- _WHAT YOU SHOULD DO_
Rewrite only the lines of the data starting at the one that contains "Given: Click the" and ending at the one that contains "Looking at the screenshot, I should tap(1018, 545).", replacing "partly cloudy" with "mostly cloudy" and keeping everything else the same. Leave the pictures out of your answer.

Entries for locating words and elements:
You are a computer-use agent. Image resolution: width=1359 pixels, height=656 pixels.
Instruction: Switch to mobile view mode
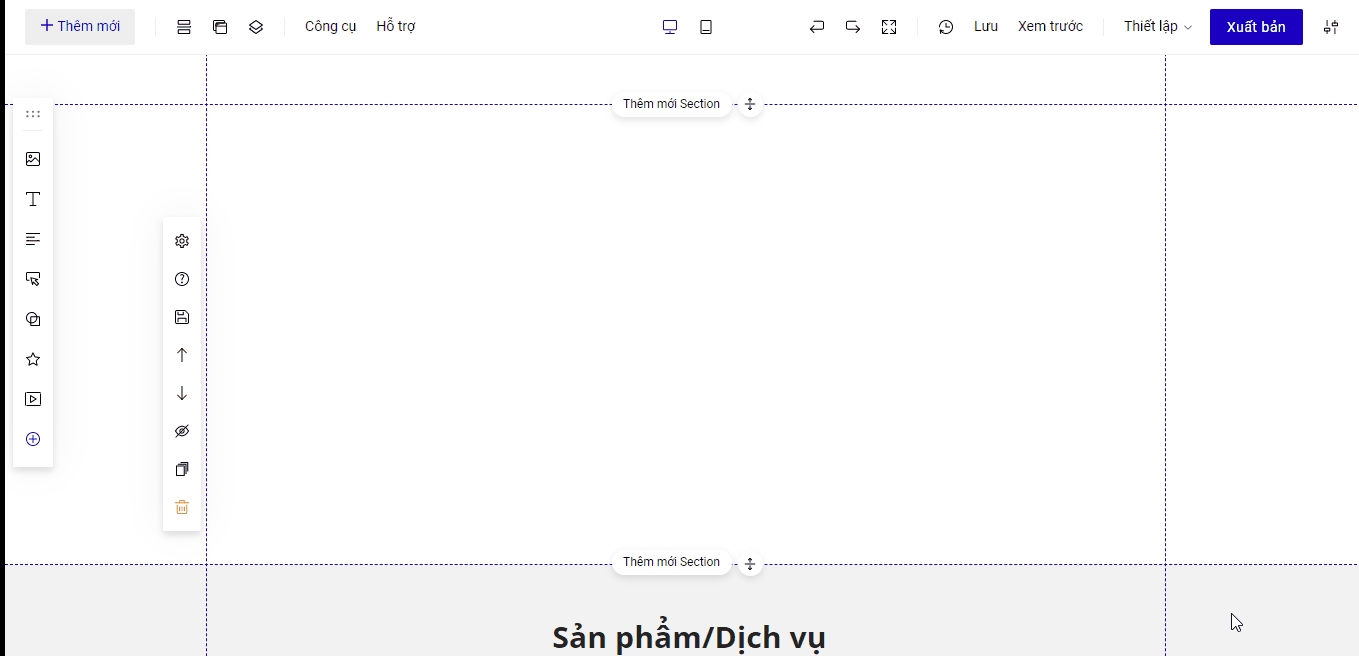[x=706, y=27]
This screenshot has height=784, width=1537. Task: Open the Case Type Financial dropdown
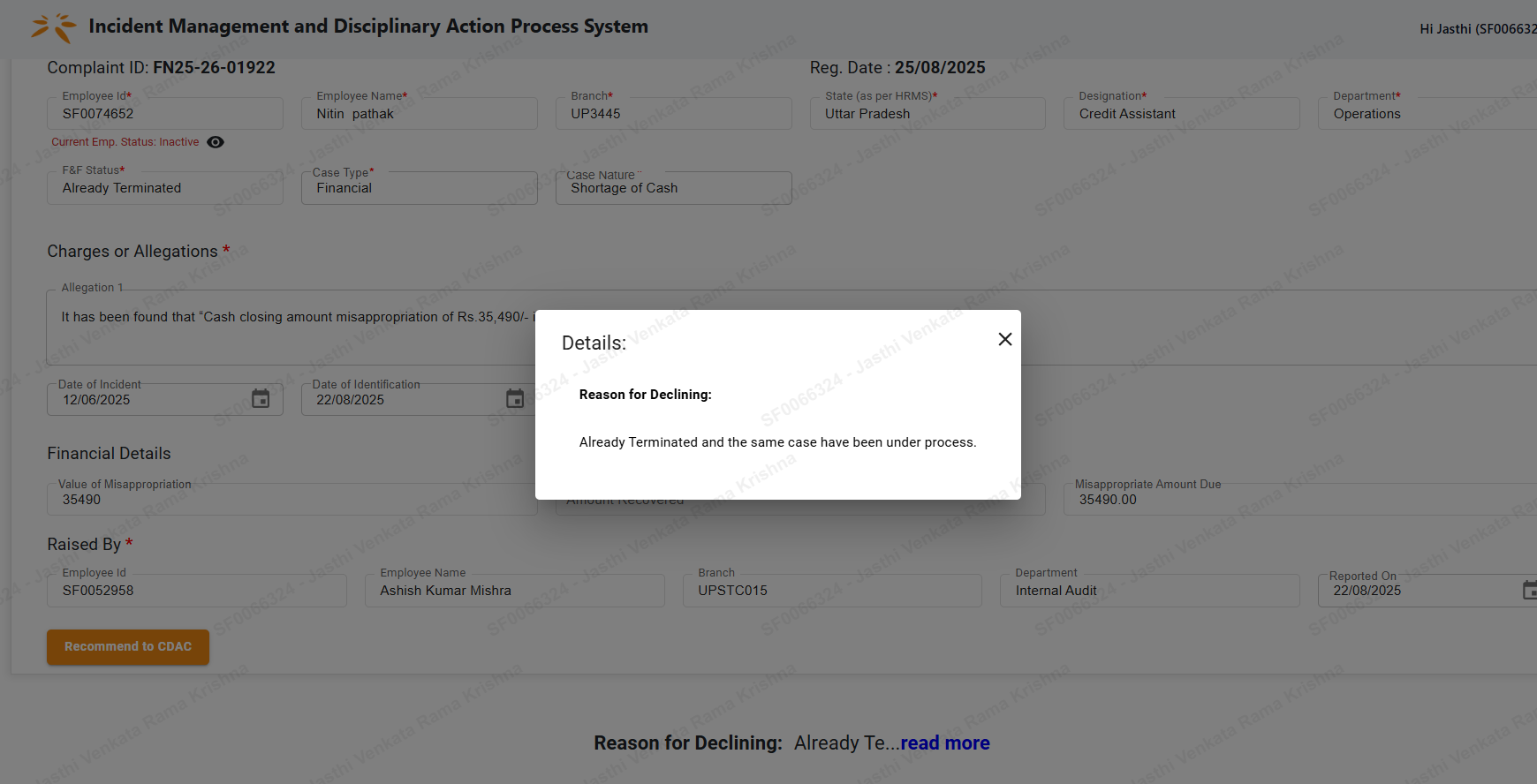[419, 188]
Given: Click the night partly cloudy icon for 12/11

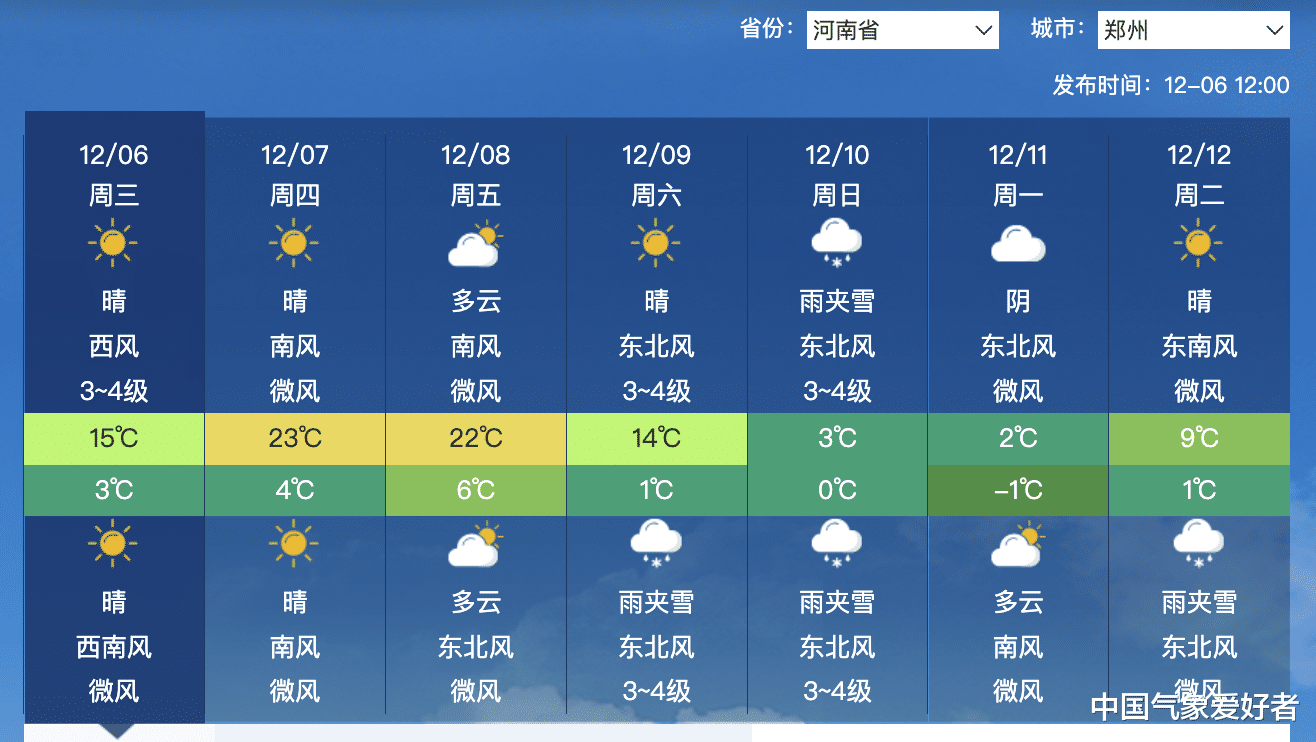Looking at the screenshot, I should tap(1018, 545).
* * *
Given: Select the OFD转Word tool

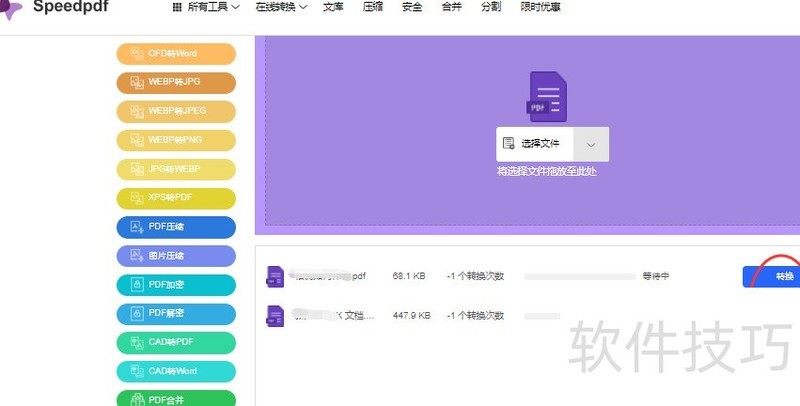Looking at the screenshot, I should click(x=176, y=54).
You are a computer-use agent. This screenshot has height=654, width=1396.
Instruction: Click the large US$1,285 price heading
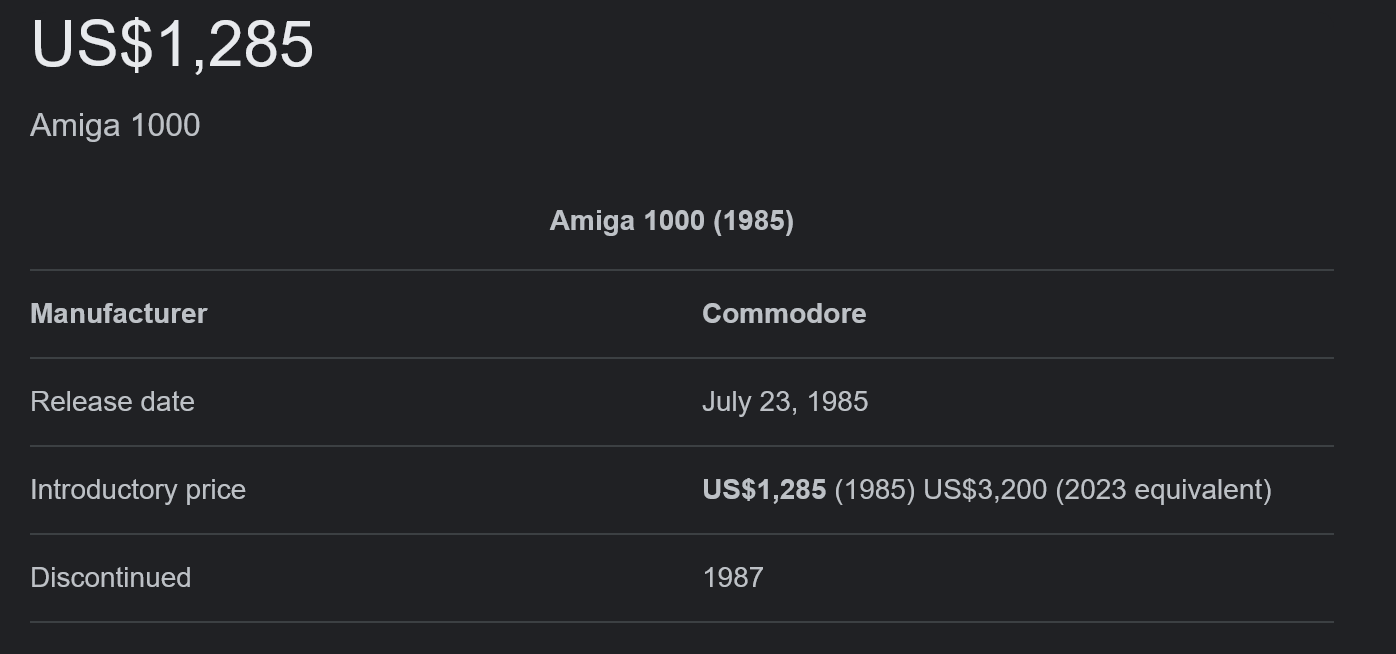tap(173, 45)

- _FINAL ANSWER_
Given: Click the night mostly cloudy icon for 12/11

Looking at the screenshot, I should tap(1018, 545).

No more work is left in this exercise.